Secondo la Consob la struttura della JV, partecipata al 40% da Canal+ e al 60% da TIM, sarebbe dovuta passare per il vaglio del comitato dei consiglieri indipendenti per essere approvata dal momento che si tratterebbe di una operazione di maggiore rilevanza. La delibera del cda che ha varato la jv è stata contestata anche dal collegio sindacale che, sempre secondo i rumor, sta valutando l'ipotesi di impugnare la delibera stessa.
Dal momento che la jv si pone come obiettivo l'acquisizione e la produzione di contenuti per incrementare poi il numero di clienti della banda larga di TIM, un ritardo nel programma rallenterebbe anche l'attività di marketing della società. Telecom ha comunque toccato un massimo intraday venerdì a 0,741 euro dopo aver terminato la seduta precedente a 0,7345 euro.

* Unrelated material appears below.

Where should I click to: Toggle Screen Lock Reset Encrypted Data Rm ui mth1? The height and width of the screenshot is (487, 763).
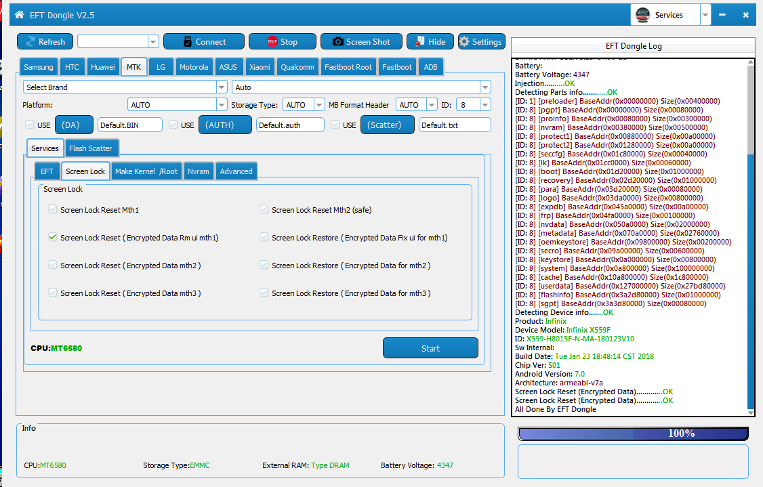[x=53, y=238]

Solo la rottura a 0,767 della media mobile a 100 giorni potrebbe tuttavia confermare il recupero di una intonazione stabilmente positiva da parte del titolo che in quel caso avrebbe la possibilità di puntare al test almeno di area 0,80, 61,8% di ritracciamento (Fibonacci) del ribasso dal top di agosto.
Sopra quella resistenza diverrebbe probabile la ricopertura del gap ribassista del 18 agosto con lato superiore a 0,845 euro. La violazione di 0,7185, minimo del 15 dicembre messo alla prova anche giovedì dai prezzi, rischierebbe invece di comportare il ritorno sui minimi di novembre a 0,657 euro.
Importante operazione di rifinanziamento per Mondadori.

Il gruppo editoriale venerdì scorso a mercati chiusi ha comunicato di aver sottoscritto (con BP Milano, Intesa Sanpaolo e UniCredit) un nuovo contratto di finanziamento per un importo complessivo di 450 milioni di euro di durata pari a cinque anni (scadenza 31 dicembre 2022), in sostituzione delle attuali linee di credito (2015-2020) e a condizioni economiche migliorative.
Il margine iniziale (che si aggiunge all'Euribor di riferimento calcolato a zero floor) è pari a 120 bp dai 250 attuali. Tale tasso potrà variare, su base annuale, in funzione dell'evoluzione del rapporto tra PFN (Posizione Finanziaria Netta) e EBITDA consolidati, tra un minimo di 95 e un massimo di 200 bp.

Il covenant relativo al rapporto PFN/EBITDA consolidato è invariato rispetto a quello attuale, pari a 3,5x nel 2018 e a 3,25x negli esercizi successivi, mentre il covenant dell'indebitamento finanziario netto non potrà superare l'importo massimo di 450 milioni di euro al 30 giugno 2018; 435 milioni di euro 30 giugno 2019; 412,5 milioni di euro al 30 giugno 2020; 385 milioni di euro al 30 giugno 2021; 350 milioni di euro al 30 giugno 2022.
Entro fine 2017 Mondadori provvederà al rimborso integrale del debito derivante dal precedente contratto per complessivi 276,2 milioni di euro. L'analisi del grafico di Mondadori evidenzia il movimento laterale successivo al massimo pluriennale a 2,58 euro toccato il 18 ottobre. Il superamento di area 2,42 lancerebbe i prezzi verso il riferimento citato con l'obiettivo di oltrepassarlo e puntare sui 2,90 circa, massimi della primavera 2011.

Discese sotto 2,05/2,10 creerebbero invece le premesse per una correzione verso area 1,90 almeno (appoggio successivo a 1,75/1,80).